Using the wood he had picked up, he started a fire under the still, put a piece of tin over the furnace and walked back through the pasture to the barn. The man he saw at the still was later identified to him as the appellant.
Agent Brewer called to Hamner and told him that they had arrested the appellant, who, when Hamner next saw him, was in custody and wore the same clothing that the man he saw at the still had worn.
A deputy sheriff related (after testifying as to the requisite predicate of voluntariness) that after his arrest Oden told the officers:
"I carried the sugar down there. If you hadn't caught me this time you wouldn't have caught me and I just carried it for another fellow because *382 the water was up and he would have so far to go around. * * * You could make this light on me and let me pay it off."
Appellant, in his brief, argues three points: (1) that the verdict was (a) coerced and (b) a compromise; (2) that, inasmuch as the forms of verdict suggested by the trial judge did not include any form as to count 1, there was error in receiving the verdict of the jury which expressly found Oden guilty under count 1 and not guilty under count 2; and (3) the refusal of requested written charge 35 was error.
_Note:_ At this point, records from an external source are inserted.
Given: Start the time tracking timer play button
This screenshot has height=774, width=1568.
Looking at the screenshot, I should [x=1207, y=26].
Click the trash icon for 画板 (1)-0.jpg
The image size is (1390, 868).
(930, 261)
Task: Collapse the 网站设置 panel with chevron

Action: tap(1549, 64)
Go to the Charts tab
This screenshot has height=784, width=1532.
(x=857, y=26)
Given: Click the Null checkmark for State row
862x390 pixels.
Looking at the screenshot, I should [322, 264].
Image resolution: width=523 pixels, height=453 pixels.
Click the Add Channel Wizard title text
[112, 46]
We have considered the record as to what is alleged to constitute the coercion. It would seem that the court finished charging the jury about noon and instructed the jurors to go to lunch and return at 1:30. The record is silent until an entry of 5:15 p. m. in which we find the court asked the foreman if the jury had reached a verdict, to which the foreman answered, "Judge, I regret to say we have not."
The court then asked if they would like to go for supper and come back at 6:30 or 7:00 in the evening, to which the foreman replied, "I am afraid it is hopeless." Thereupon the judge stated he was sorry to hear it because he was not willing to release the jury at that time. The instruction on trying to deliberate covers some four pages of the transcript. No objection or exception appears even within the liberal rule of Gidley v. State, 19 Ala.App. 113, 95 So. 330.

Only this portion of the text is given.